VEx_HK is a scraper designed specifically to scrape Open Source Intelligence databases. This retrieves the information from different sources, specifically for now NVD, OSV, AlienVault OTX, and ExploitDB, and stores it in a local PostgreSQL database. The information is stored in the JSONB format in a key-value style, i.e., incrementing a monotonic counter for each entry.
First iteration of the scraper will retrieve the entirety of the databases indicated in the config file. Additional databases can be added but require the addition of a parsing system and data handling. The data can be added to the database through the provided API.
Note: Before uploading the data it is necessary to verify if the table is already present.
Note 2: For NVD, it is recommended to have a second table called "Configurations" for the CPE criteria. This is because, in the NVD crawler, we implemented a combinatorial method to generate the various combinations that might occur in the CPE and illustrate how the vulnerability manifests.
Note 3 AlienVault OTX, takes about one hour for every request, so the first retrieval will be time costly.
Note 4 The configuration file stores the timestamp used by the scraper to know the last time it retrieve the data. It can be used to store other types of information in a Key-Value manner.
Before starting, it is necessary to verify the following installations within the machine:
- Rustc 1.84.0
- PostgreSQL 16.3
- searchsploit
- Change the name of the db used in the .env file
- Provide the information of the tables (name and column) created for each database in the
src/db_api/consts.rs
file. - Provide the API tokens if the database requires in the
src/scrape_mod/consts.rs
file.
To execute the source code, use the following command:
cargo run --package vex_hk --bin vex_hk
For additional databases additional scraper implementations are required. Since every OSINT database uses its own schema a new file to retrieve the data and prepare it for local database submission is needed.
Submission to local database can be used through the DB API folder where the API is defined.
API functions for DB operations are divided by file.
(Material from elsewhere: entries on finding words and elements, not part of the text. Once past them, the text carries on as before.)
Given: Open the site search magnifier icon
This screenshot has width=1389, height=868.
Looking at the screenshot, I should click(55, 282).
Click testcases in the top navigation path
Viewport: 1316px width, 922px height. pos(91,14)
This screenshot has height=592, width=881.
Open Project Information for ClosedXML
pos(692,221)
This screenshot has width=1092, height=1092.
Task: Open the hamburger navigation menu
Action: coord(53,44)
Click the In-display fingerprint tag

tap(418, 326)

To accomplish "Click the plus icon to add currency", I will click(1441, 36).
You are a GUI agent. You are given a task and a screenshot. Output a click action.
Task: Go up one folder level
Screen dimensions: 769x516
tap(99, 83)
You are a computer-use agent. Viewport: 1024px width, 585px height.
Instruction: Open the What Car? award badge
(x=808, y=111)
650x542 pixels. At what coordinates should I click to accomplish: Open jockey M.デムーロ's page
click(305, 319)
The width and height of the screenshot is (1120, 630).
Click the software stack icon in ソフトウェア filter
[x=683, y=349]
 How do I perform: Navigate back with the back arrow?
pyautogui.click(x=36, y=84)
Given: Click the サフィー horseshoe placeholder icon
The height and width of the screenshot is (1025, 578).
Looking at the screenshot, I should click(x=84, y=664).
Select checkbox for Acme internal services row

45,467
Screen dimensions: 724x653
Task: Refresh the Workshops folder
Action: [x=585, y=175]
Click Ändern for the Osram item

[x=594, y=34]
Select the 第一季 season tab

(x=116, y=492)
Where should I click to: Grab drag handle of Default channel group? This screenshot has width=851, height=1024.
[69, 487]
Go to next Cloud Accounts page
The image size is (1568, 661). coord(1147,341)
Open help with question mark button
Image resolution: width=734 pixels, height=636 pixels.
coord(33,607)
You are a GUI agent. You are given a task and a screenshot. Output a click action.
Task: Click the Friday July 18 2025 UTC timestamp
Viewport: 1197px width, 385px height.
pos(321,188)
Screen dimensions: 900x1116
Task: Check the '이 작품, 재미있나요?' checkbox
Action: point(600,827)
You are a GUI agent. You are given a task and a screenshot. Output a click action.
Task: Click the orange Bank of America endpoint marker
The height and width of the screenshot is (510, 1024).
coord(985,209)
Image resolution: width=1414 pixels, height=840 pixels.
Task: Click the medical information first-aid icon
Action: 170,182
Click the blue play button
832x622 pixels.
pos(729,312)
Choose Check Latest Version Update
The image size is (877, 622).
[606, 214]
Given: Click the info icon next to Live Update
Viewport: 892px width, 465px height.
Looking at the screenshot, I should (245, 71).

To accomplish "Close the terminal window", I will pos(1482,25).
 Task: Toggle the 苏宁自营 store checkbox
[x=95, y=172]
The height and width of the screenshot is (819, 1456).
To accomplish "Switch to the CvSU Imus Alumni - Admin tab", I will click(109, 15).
Current available interactions:
- Delete
- Insert (provides sequential and near-parallel insertion)
- Db connection
- Query db
- Delete all entries and restart counter -
TRUNCATE TABLE <table_name> RESTART IDENTITY;
- Create table with auto incrementing id -
CREATE TABLE <table_name> (<column_name> INT GENERATED ALWAYS AS IDENTITY PRIMARY KEY, <column_name> JSONB NOT NULL);
- Create a database -
CREATE DATABASE <database_name>;
- Selection -
Select <field> from <table_name>;